The problem:
Reproduce the records below with every occurrence of "Dyson" changed to "Bosch" and everything else unchanged. Leave out the pictures.

================

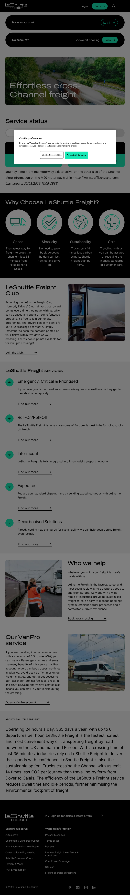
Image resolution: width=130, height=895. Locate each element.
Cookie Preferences (52, 155)
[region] (65, 147)
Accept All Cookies (76, 155)
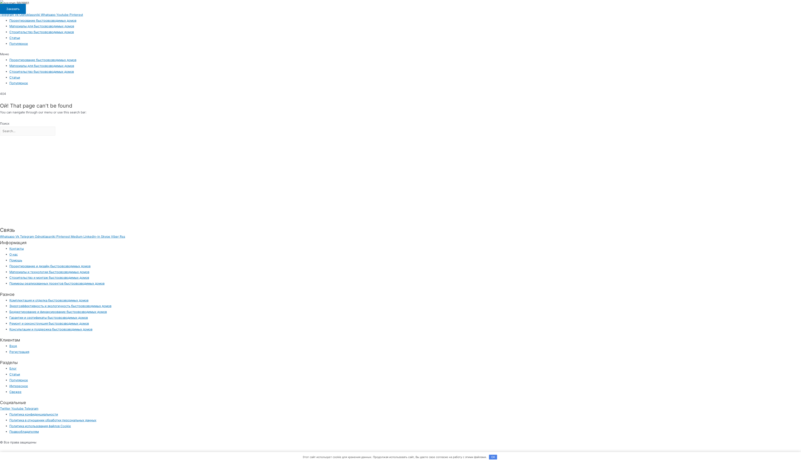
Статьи (14, 38)
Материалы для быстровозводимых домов (41, 26)
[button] (400, 54)
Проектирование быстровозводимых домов (42, 21)
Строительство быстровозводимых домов (41, 32)
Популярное (18, 44)
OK (493, 457)
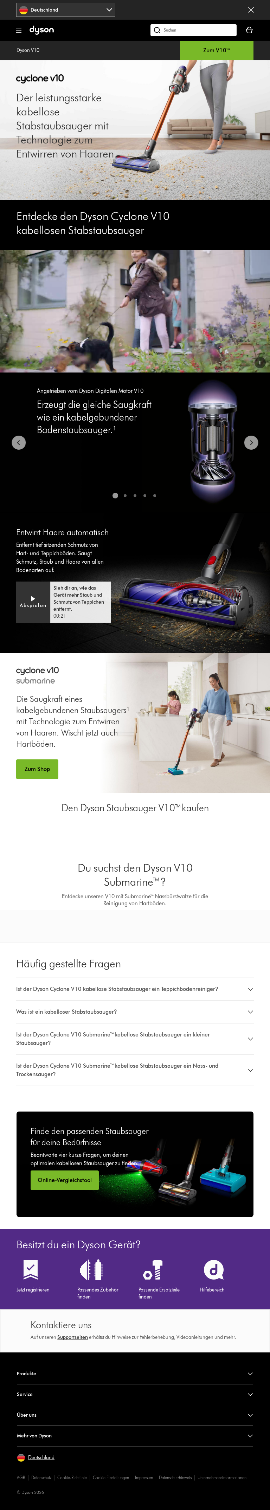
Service (25, 1394)
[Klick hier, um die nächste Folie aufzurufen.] (251, 442)
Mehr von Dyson (34, 1436)
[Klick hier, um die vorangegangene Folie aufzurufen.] (18, 442)
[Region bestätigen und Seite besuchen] (251, 10)
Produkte (26, 1374)
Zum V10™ (216, 50)
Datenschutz (41, 1477)
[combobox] (65, 10)
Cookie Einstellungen (111, 1477)
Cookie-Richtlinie (72, 1477)
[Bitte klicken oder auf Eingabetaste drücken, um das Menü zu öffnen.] (18, 30)
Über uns (27, 1415)
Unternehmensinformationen (222, 1477)
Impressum (144, 1477)
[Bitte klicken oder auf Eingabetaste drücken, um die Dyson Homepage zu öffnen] (42, 33)
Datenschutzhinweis (175, 1477)
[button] (260, 362)
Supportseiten (72, 1337)
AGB (21, 1477)
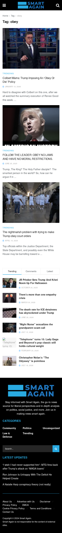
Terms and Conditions (40, 508)
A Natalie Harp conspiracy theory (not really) (27, 484)
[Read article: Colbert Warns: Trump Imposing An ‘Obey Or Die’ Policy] (31, 48)
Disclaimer (45, 501)
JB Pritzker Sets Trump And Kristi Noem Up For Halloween (38, 281)
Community (9, 428)
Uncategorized (51, 428)
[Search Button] (57, 5)
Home (5, 15)
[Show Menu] (4, 5)
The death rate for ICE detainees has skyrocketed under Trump (38, 311)
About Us (7, 501)
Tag (12, 15)
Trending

================

Output for this exercise:
Image resolution: width=130, height=895. Locate each element.
Cookie Preferences (52, 155)
[region] (65, 147)
Accept All Cookies (76, 155)
Статьи (14, 38)
Материалы для быстровозводимых домов (41, 26)
[button] (400, 54)
Проектирование быстровозводимых домов (42, 21)
Строительство быстровозводимых домов (41, 32)
Популярное (18, 44)
OK (493, 457)
Service (25, 1394)
[Klick hier, um die nächste Folie aufzurufen.] (251, 442)
Mehr von Bosch (34, 1436)
[Klick hier, um die vorangegangene Folie aufzurufen.] (18, 442)
[Region bestätigen und Seite besuchen] (251, 10)
Produkte (26, 1374)
Zum V10™ (216, 50)
Datenschutz (41, 1477)
[combobox] (65, 10)
Cookie Einstellungen (111, 1477)
Cookie-Richtlinie (72, 1477)
[Bitte klicken oder auf Eingabetaste drücken, um das Menü zu öffnen.] (18, 30)
Über uns (27, 1415)
Unternehmensinformationen (222, 1477)
Impressum (144, 1477)
[Bitte klicken oder auf Eingabetaste drücken, um die Bosch Homepage zu öffnen] (42, 33)
Datenschutzhinweis (175, 1477)
[button] (260, 362)
Supportseiten (72, 1337)
AGB (21, 1477)
Terms and Conditions (40, 508)
A Natalie Harp conspiracy theory (not really) (27, 484)
[Read article: Colbert Warns: Trump Imposing An ‘Obey Or Die’ Policy] (31, 48)
Disclaimer (45, 501)
JB Pritzker Sets Trump And Kristi Noem Up For Halloween (38, 281)
Community (9, 428)
Uncategorized (51, 428)
[Search Button] (57, 5)
Home (5, 15)
[Show Menu] (4, 5)
The death rate for ICE detainees has skyrocketed under Trump (38, 311)
About Us (7, 501)
Tag (12, 15)
Trending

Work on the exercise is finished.